New York Pitch Conference–Fall 2019

From Sept 19-22, last Thursday to Sunday now, I took part in the New York Pitch Conference, the creation of mastermind Michael Neff. As luck would have it, too, I found myself in Group B, with many fellow writers–most of them focusing on sci-fi and fantasy–and all of us under the tutorship of the sometimes critical, sometimes nostalgic, sometimes hysterical, but always knowledgable, caring, and in particular, focused on what is going to sell in the publishing industry and what will not.

The conference itself was well organized, with three groups separated into three rooms. One group was led by Paula Munier and focused on writing mysteries. Susan Breen led Group A and focused on memoir and women’s fiction.

We only gathered together once to hear a presentation from the funny and strategic thinker, Amy Collins. She presented a plan, Becoming a Successful Author, that is eye-opening about the demands on every author in this modern market of publishing. And we were thinking getting an agent was difficult.
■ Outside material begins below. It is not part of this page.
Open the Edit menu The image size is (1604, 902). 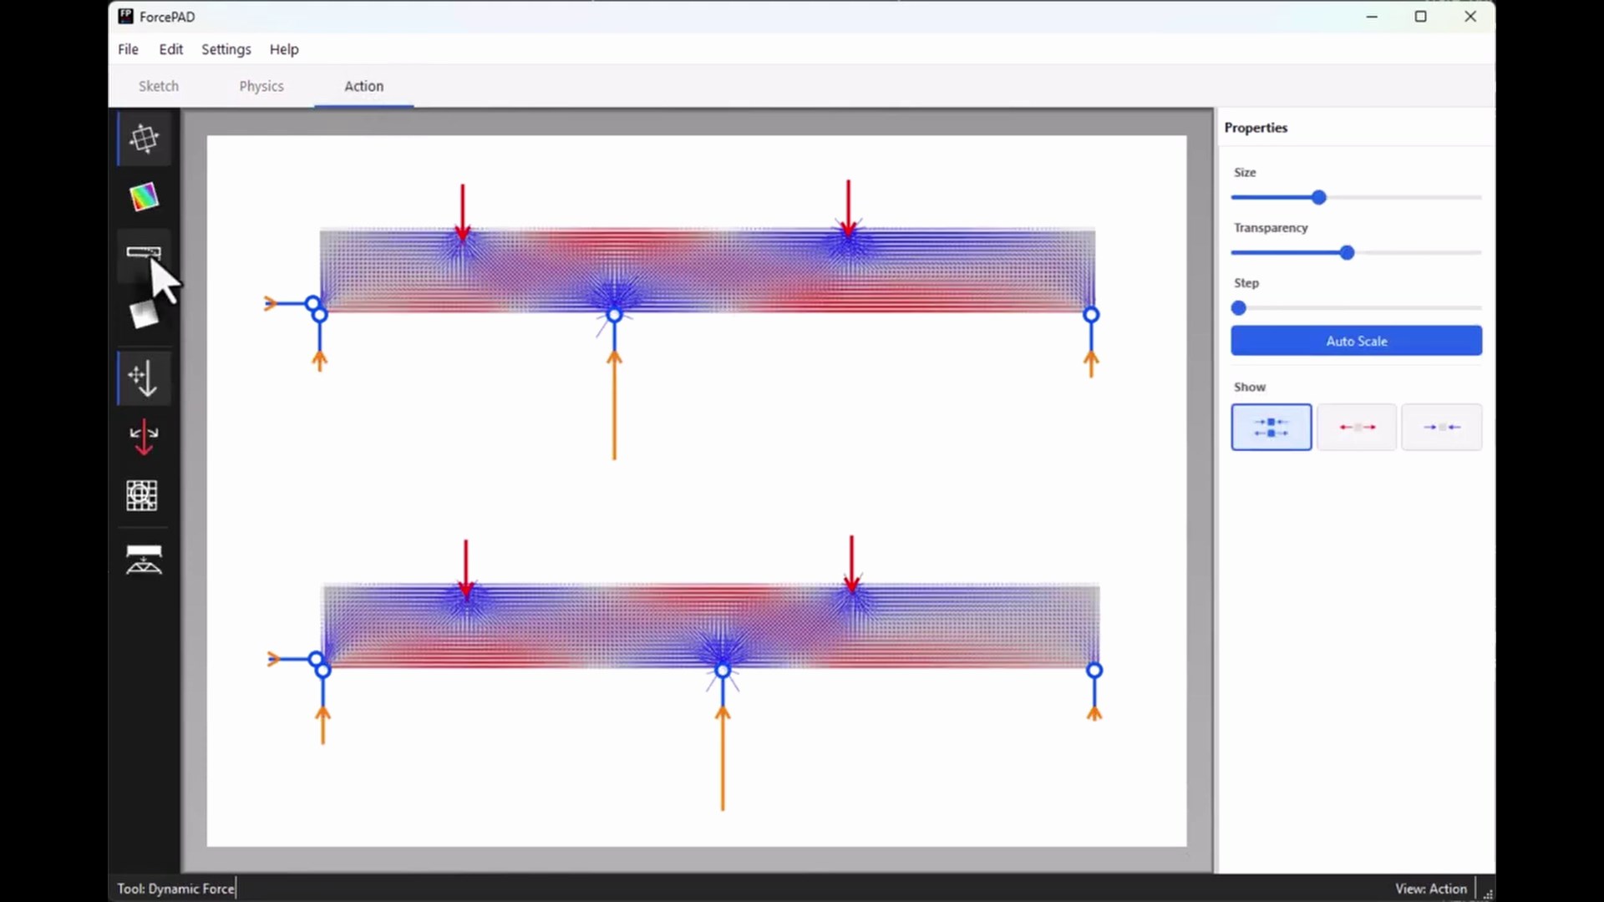170,49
Acquisition editors from some of the major publishing houses were brought in beginning on the 20th after Michael Neff guided each of us in sharpening our pitches on the 19th. The sharpening continued after each pitch based on the feedback received from each editor. By the time we were pitching on Sunday, our pitches were well-honed. Based on interests of the editors, some received requests for more, others did not. We all returned home with the need to do more revising. (That is nothing to be upset about. Revising is about 99 percent of writing a book. It is not at all like they portray in the movies where one sits down at a typewriter or computer and you see them starting and then finishing and it’s ready for publication.)
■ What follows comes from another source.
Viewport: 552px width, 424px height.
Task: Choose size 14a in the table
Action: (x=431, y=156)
The Voodoo Hill Explorer Club Pitch

“Kirk Egerton is resentful when he sneaks from his house in the middle of an Upper Michigan blizzard because five of his friends are missing. They all live on an air force base where bombers are armed with nuclear weapons and sit on alert ready for the call to attack the Soviet Union in December 1977, whether it is snowing or not. But while Kirk knows the others should be at the tree house they built during the summer months that year, no one knows a Russian spy has captured the five when they found his hut while trying to get home in the storm.”

The Voodoo Hill Explorer Club Pitch Improvements

We made some important decisions about my present project. It’s something of a square peg. The industry prefers round holes. But at the suggestion of Brendan Deneen, we are now using the comp of the movie The Goonies to pitch my book.

But that’s not all.

I’m now saying the book is “a mixture of the movie The Goonies and a modern-day Tom Sawyer living in an atmosphere of the 1970s.”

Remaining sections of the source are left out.